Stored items

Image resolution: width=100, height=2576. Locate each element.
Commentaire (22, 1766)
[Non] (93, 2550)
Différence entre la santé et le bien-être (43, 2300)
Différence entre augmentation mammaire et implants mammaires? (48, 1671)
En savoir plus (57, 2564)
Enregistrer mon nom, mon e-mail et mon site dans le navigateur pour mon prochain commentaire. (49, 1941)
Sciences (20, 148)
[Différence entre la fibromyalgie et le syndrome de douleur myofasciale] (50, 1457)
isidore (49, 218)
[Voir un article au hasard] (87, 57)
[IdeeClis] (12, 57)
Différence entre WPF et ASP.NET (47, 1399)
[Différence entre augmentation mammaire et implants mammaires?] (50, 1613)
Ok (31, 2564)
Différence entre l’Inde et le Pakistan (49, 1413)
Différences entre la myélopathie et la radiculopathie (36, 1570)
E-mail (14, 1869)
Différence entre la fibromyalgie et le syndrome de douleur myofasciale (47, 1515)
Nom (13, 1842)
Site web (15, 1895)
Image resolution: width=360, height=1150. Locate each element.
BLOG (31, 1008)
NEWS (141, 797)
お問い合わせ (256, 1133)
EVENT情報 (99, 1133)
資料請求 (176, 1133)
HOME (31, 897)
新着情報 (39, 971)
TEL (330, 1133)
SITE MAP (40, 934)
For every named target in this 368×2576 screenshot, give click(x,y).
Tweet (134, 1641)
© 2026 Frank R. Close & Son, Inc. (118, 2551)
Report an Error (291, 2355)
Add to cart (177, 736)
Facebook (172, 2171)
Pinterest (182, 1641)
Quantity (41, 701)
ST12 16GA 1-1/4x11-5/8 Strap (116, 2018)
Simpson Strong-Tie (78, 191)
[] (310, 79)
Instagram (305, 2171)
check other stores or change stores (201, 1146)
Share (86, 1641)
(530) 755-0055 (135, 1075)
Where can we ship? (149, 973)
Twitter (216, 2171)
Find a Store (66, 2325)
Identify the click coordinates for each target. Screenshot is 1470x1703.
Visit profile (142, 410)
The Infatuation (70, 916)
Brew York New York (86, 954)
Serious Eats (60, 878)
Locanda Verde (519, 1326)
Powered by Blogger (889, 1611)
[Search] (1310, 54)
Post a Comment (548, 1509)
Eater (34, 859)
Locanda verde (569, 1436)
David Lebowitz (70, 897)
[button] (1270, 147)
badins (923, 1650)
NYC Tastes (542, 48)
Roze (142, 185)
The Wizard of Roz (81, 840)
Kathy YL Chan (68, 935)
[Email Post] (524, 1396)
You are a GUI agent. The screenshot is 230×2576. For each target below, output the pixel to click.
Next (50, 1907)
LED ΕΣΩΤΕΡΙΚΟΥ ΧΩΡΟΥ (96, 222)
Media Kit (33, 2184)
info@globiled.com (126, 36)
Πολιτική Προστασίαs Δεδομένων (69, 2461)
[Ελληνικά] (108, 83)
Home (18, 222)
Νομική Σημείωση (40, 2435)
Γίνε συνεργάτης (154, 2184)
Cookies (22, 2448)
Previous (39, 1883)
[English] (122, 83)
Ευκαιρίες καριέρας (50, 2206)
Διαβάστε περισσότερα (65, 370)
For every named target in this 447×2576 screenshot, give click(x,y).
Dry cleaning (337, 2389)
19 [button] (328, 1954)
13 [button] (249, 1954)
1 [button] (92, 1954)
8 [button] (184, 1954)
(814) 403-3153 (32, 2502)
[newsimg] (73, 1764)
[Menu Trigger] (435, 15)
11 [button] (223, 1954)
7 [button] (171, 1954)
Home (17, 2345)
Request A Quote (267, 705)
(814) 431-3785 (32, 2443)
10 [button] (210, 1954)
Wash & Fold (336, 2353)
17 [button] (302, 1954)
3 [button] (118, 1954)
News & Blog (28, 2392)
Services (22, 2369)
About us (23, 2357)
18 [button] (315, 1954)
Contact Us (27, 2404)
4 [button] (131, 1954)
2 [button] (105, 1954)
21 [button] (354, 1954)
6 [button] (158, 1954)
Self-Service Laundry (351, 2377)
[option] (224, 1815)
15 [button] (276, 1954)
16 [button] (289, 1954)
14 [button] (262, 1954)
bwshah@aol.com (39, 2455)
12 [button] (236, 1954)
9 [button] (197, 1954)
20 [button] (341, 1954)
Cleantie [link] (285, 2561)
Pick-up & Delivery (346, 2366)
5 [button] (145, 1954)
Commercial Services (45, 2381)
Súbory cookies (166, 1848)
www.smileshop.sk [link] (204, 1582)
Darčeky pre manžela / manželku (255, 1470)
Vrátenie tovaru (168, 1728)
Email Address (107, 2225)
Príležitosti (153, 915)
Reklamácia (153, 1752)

# REQUIREMENT:
Copy each line of the entries that includes the word "target".

# SOLUTION TO THIS TASK:
For every named target in this 368×2576 screenshot, give click(x,y).
Identify the click coordinates for each target. Screenshot is 1470x1703.
You are a GUI agent. The screenshot is 230×2576. For each target below, output the pixel to click.
For every named target in this 447×2576 screenshot, give click(x,y).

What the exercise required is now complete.